Out of the various types, payday loans and title loans are two of the most common types, but how do they differ from one another? Is a payday loan better than a title loan? or vice versa?

In this article, we are going to explore exactly that! So let’s get started

Understanding Title Loans

Title loans are short-term secured loans, which means they need collateral as security. More often than not, title loan lenders ask you to offer your vehicle or any other valuable asset for security.

Your asset is thoroughly evaluated to cover any financial risks the lender foresees like if you fail to pay the repayment amount. In case you fail to pay the title loan back, the lender can sell your asset and recover the loan amount.

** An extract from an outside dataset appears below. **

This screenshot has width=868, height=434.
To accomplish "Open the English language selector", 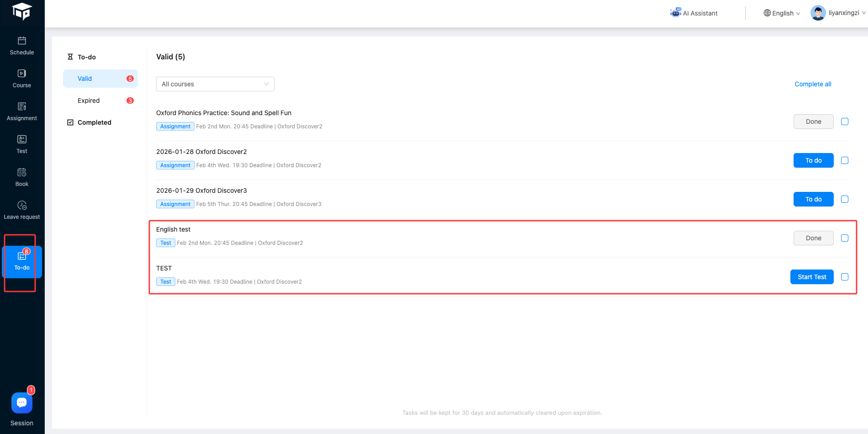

The loan amount you qualify for directly depends on the value of your collateral. Say, if you are offering your car as security for the title loan, the disbursed loan amount will be 25% to 50% of your car’s value.

As this is a short-term loan, you need to pay off the borrowed amount within the repayment term mentioned in the agreement, which ranges from a few weeks to thirty days.

It’s good to note that there is no penalty on pre-payment in title loans, which means you can repay your loan when you have extra cash on hand. Also, you need not pay the entire borrowed balance instantly, giving you time on your hands to periodically pay back the loan amount.

Understanding Payday Loans

Payday loans are loans disbursed for a short term but are unsecured. As the name suggests, a payday loan is a funding opportunity to secure extra cash in between your monthly paychecks. If you are running short of a small amount of money, that’s probably the best time to consider a payday loan.

Most borrowers turn to this type of loan as it does not require an asset as security and is disbursed rather quickly. The process of applying for a payday loan is quite simple with limited paperwork, which is an added plus. Most lenders streamline their payday loan application online for the borrower’s convenience. As a result, payday loans are disbursed within 24 to 48 hours of approval.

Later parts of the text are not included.